What has this indecision done to EUR/USD? It’s strengthened the EUR of course (please excuse my sarcasm). EUR/USD has now posted new 2012 highs breaking the 1.33 figure. We’re now some 700 pips above 2012 lows. This level is unsustainable. There’s no value in going long on EUR/USD and I think this pair is going to come down sharply akin to a heavy drug user. The main events of the day (excluding Greek talks) are the ECB and BoE meetings. We don’t expect to see a change in policy rates at the ECB meeting but the Q&A will be keenly scrutinized to determine the rationale for ECB participation in the second Greek bailout and Draghi’s answers. We won’t have a change in interest rates however that could come next month from the ECB or at the latest April as inflation isn’t an issue and they’re looking to stimulate growth so they can be more accommodative.

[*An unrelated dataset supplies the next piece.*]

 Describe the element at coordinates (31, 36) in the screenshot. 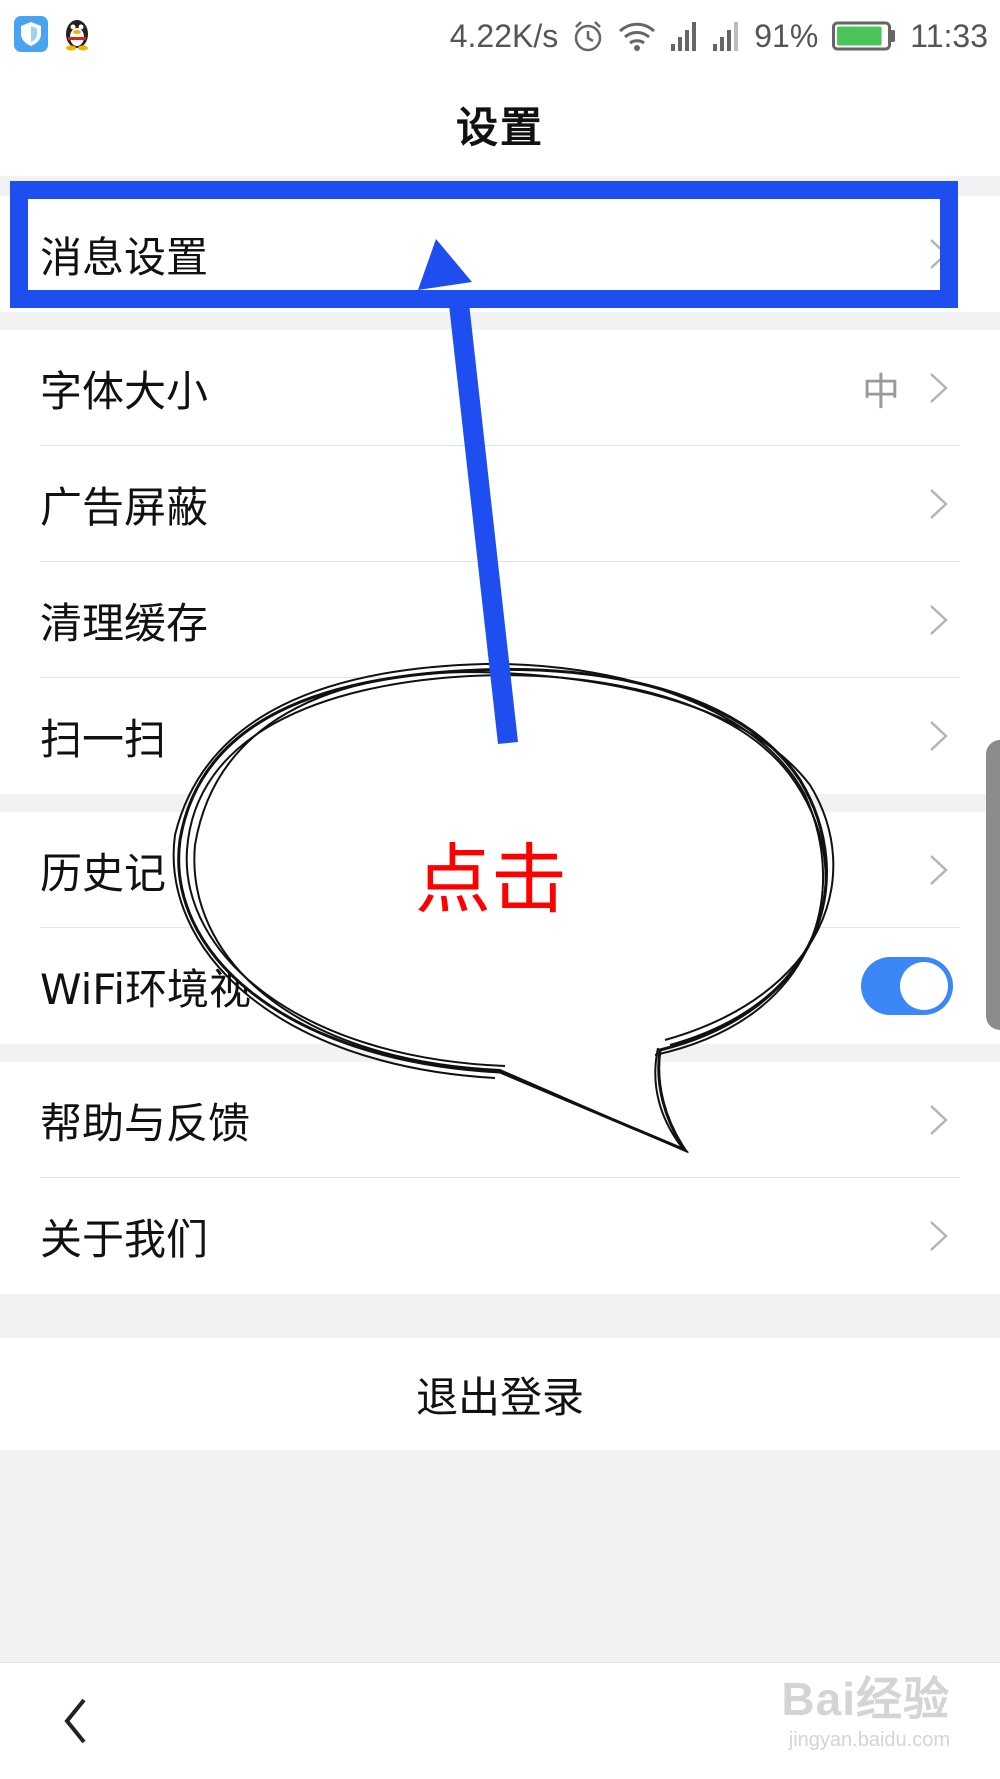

The BoE meeting is a little clearer (I think). It’s expected that we’ll have a 50bn expansion in QE. The statement after will focus on the downside risks to growth and inflation however we’ll find out more when the Quarterly inflation report is announced.

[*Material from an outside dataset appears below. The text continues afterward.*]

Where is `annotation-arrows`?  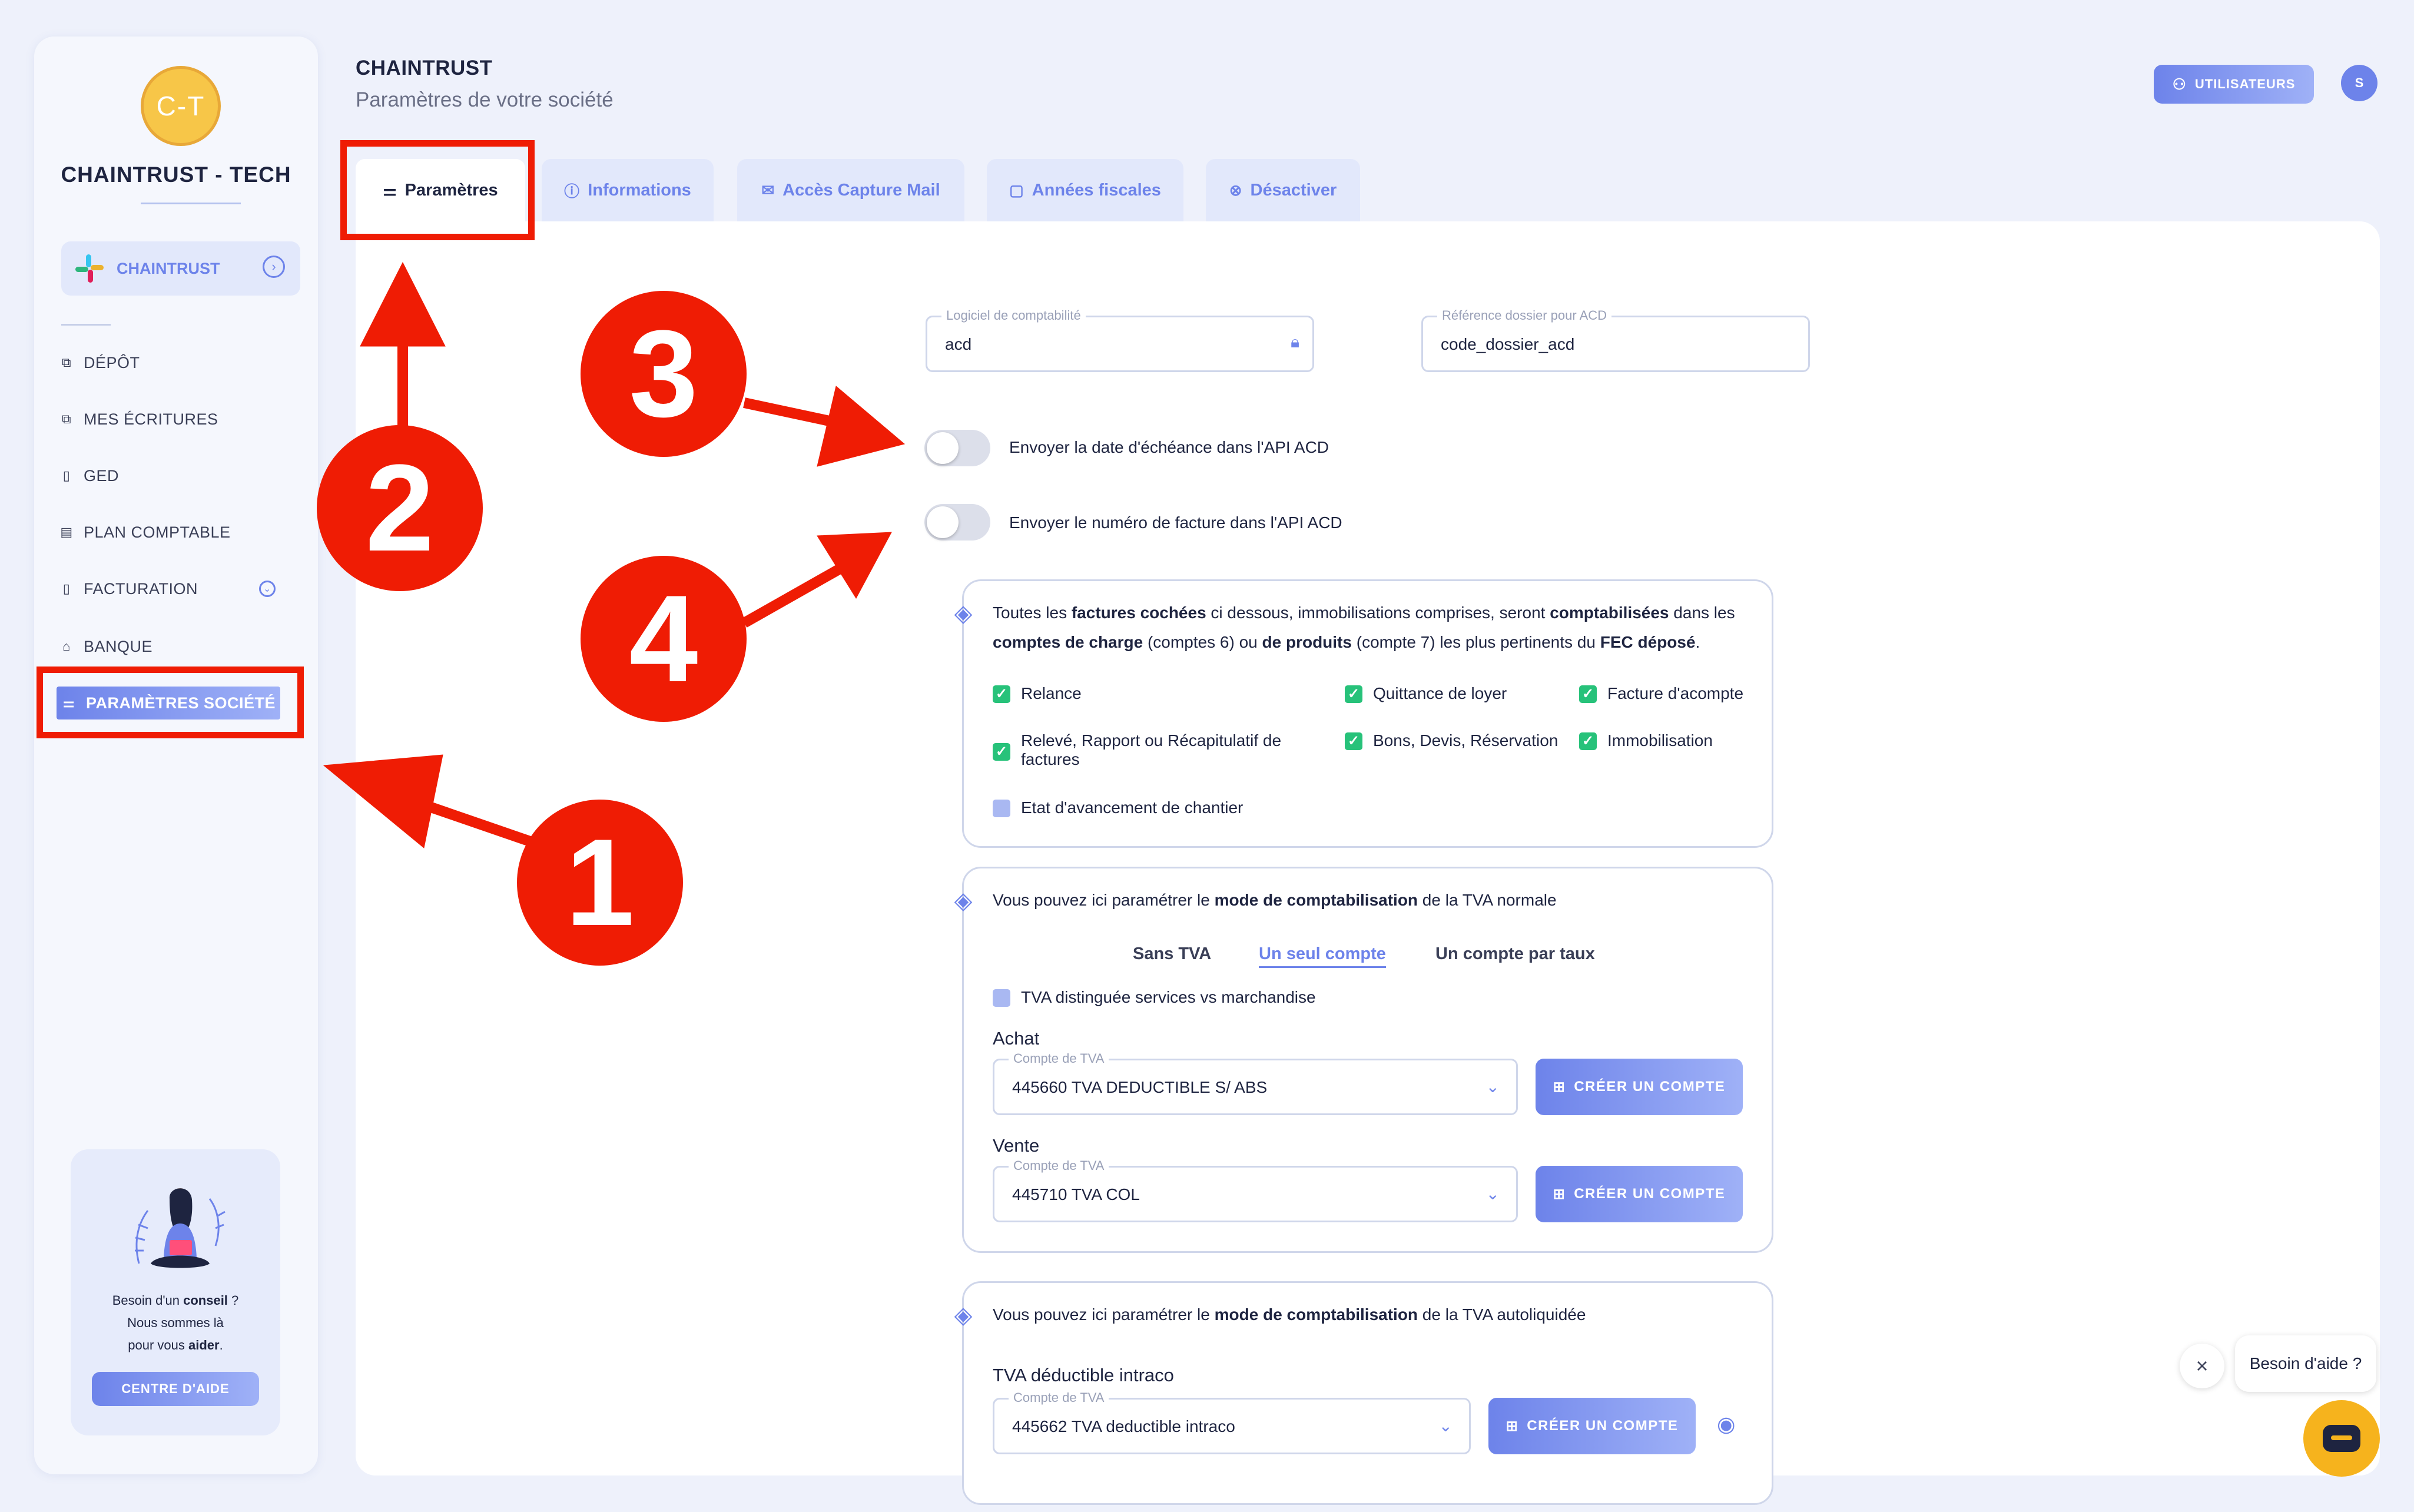 annotation-arrows is located at coordinates (614, 558).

GBP/USD is still at high levels reaching a new high of 1.5928 yesterday. Only in mid January we were at 1.5282. I’d expect GBP/USD to come off today so if you’re a buyer of USD I’d look to secure some of your exposure at these levels or if you’re a seller of USD I’d look to work a market order around the 1.58/1.5820 mark.
On GBP/EUR, as I stated the other day, we’re back under the 1.20 level on EUR strength coupled with the ongoing Greek situation. GBP/EUR will bounce however I’d look to work orders at 1.20 and secure some of your exposure. With Sterling’s propensity to fall quicker than it rises in these markets I’d look to protect your downside on this pair short term. Look to work an ‘OCO’. If you need some clarification on this please let me know.
We’ve had some good figures out of the UK this morning in the form of Goods Trade Balance (Dec), Trade Balance; non-EU (Dec) Industrial Production and Manufacturing Production. No data of note from across the pond today so the ECB and the BoE will be the main points of interest (and of course Greece, again).